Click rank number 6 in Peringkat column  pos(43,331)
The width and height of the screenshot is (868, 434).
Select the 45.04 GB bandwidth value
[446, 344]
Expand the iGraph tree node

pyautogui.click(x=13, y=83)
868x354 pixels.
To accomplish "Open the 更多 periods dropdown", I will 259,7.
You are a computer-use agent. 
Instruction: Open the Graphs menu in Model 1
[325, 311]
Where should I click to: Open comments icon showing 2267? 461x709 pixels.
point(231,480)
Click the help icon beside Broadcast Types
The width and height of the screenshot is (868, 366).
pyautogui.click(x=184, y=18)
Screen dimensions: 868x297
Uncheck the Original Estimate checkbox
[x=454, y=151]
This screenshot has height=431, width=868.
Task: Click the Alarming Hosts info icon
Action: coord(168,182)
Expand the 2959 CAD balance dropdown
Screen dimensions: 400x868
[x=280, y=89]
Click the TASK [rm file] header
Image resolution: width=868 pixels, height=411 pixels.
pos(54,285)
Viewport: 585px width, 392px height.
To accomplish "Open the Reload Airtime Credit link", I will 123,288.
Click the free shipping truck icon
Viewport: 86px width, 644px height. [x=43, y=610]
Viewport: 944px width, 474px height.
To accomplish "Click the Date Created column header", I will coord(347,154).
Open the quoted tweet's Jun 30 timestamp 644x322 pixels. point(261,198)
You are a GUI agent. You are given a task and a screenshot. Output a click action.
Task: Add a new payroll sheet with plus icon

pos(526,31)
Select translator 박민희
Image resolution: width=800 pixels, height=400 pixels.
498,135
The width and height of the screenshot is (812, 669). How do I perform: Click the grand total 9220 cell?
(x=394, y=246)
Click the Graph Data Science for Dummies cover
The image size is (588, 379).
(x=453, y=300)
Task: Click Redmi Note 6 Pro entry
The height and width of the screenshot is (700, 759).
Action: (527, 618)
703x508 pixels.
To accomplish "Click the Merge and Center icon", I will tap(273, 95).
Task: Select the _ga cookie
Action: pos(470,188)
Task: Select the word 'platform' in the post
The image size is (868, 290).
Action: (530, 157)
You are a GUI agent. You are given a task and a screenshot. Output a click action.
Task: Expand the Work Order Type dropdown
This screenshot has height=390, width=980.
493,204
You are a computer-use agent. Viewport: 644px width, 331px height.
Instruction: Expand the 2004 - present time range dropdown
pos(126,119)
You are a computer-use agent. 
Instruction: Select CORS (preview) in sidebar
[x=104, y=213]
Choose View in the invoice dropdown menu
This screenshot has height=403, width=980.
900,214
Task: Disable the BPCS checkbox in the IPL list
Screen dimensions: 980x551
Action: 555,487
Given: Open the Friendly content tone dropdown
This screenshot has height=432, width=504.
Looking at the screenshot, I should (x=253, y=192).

What the exercise asks:
Your answer should consist of each line above in which "column" appears.

Output for this exercise:
Click rank number 6 in Peringkat column  pos(43,331)
To accomplish "Click the Date Created column header", I will coord(347,154).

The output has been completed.